What is the safest way to remove a swap partition?
I am running Ubuntu 12.04 on a 64-bit HP laptop with a 16 GB flash drive. I do not have a working hard drive right now. When I installed Ubuntu, I created a 2 GB swap partition on sdb1. I have since learned that swap partitions are generally a bad idea on flash drives, so I would like to use my swap space for my other partitions. You can see my partition scheme in the link below.
I have read that I just have to comment sdb1
out of the fstab file, boot from a GParted live CD, select swapoff
for sdb1, delete/merge with other partition, and everything's good.
But, I've also read that messing with sdb1 can change the UUID of sdb2 or sdb3 and cause problems. Is this true? Does initramfs use swap at all?
Also, when I get Ubuntu running on my laptop with an internal hard drive, does the swap partition help that much? I have 6 GB of DDR3. Does the rule of 1.5xActual RAM still apply? It seems like quite a bit to me.
Thanks for the help!
UPDATE: I have removed swap. The process I followed is:
- Right click swap partition in GParted and selected swapoff.

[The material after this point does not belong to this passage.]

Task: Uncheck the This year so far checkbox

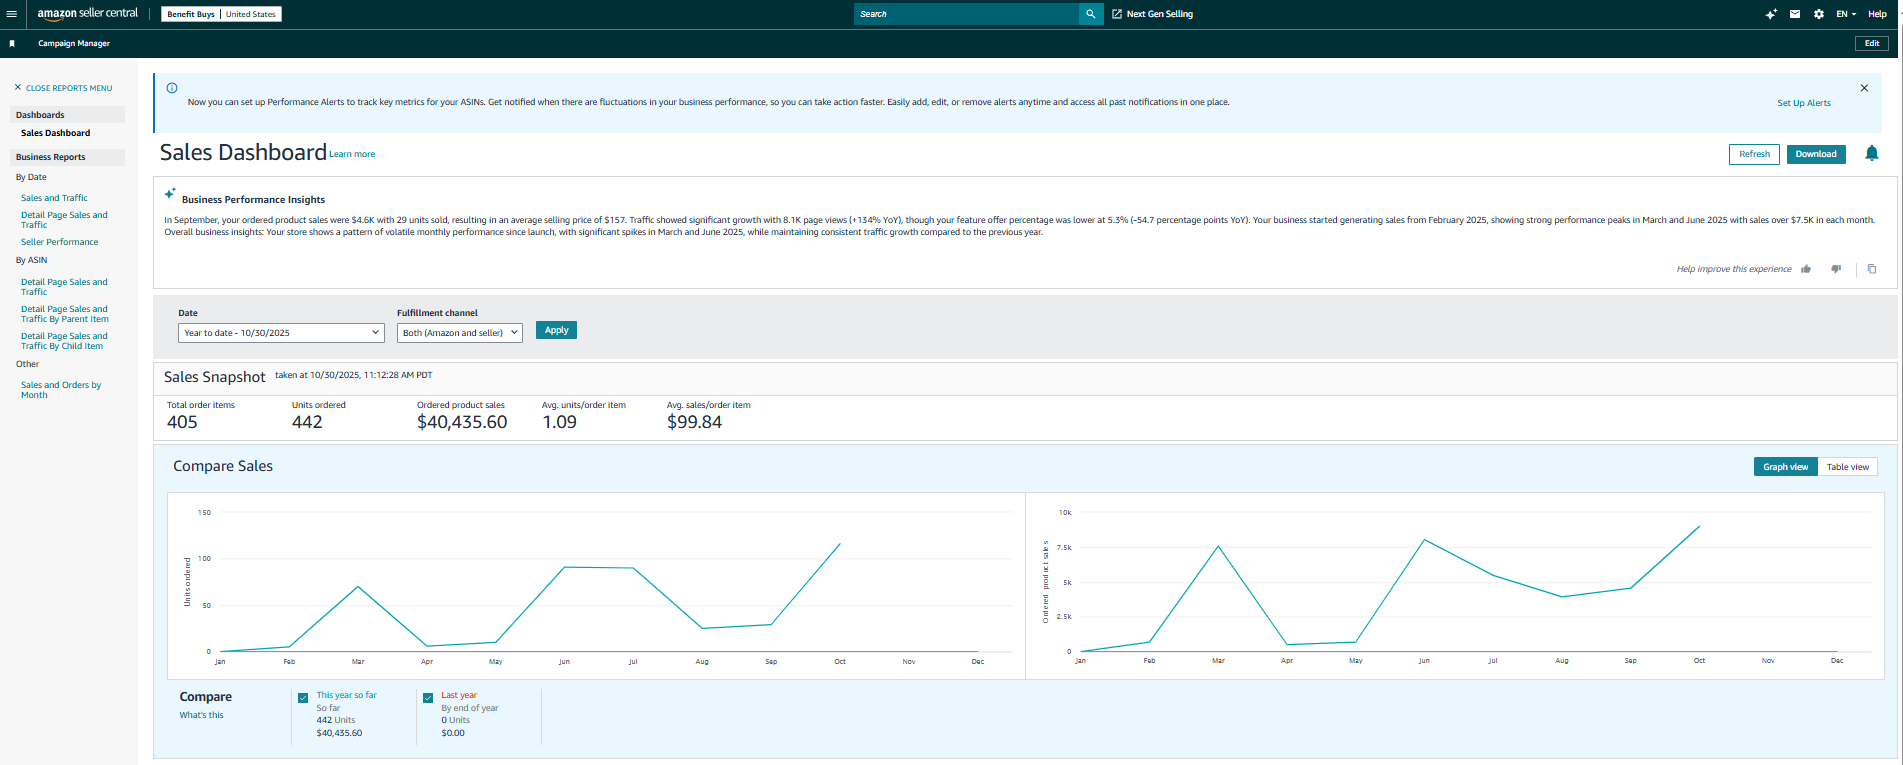Action: click(x=303, y=698)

- Used # to comment the swap partition out of fstab.
- I tried to boot from a live GParted CD, but I kept getting an error, so I ran GParted in Ubuntu.
- Deleted swap partition in GParted.
- Unmounted /windows.
- Expanded /windows to take the remaining space.
- Mounted /windows.
The / and /windows partitions each kept their own names and UUIDs, and everything is running fine. I have never seen any swap space being used before, and I don't intend to use the hibernate function, so I think removing swap was a good idea.

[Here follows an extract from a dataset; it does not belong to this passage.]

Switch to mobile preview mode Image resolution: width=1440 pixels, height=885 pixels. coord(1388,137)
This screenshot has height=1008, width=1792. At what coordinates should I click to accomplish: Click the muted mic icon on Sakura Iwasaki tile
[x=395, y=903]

Try to monitor your swap memory usage in a terminal with top
or htop
, which is more user friendly. If you don't have htop installed, you can install it with:
sudo apt-get install htop
With your amount of RAM, I would say that your swap usage is 0% a lot of time.
If you want to format your swap partition, first you have to disable the swap with the swapoff
command. Then format the partition with mkfs.ext4
or mkfs
. After that you need to edit your /etc/fstab
so that the system will mount your new partition at the boot time.
You can also use a graphical application like Disks
, which ships with Ubuntu.
Having a swap partition on any kind of flash storage (like USB drives) is, indeed, not such a good idea.
It should be safe to simply remove the swap partition. While I personally never bothered removing it from /etc/fstab
, it most certainly won't hurt either.
If you have sufficient amounts of RAM, the size of the swap partition becomes less relevant (please do correct me if I'm wrong, someone). I usually create a 4GB swap partition, and so far I can't say I've had any problems with it.
When the system is out of RAM (like, 0 bytes available), it will freeze. If it has a swap partition, it can move some data from RAM to swap to prevent the system from freezing. On the other hand, swap (HDD) is slower than RAM, so if it needs to fetch a lot of data from the swap partition, you're going to experience very noticable delays.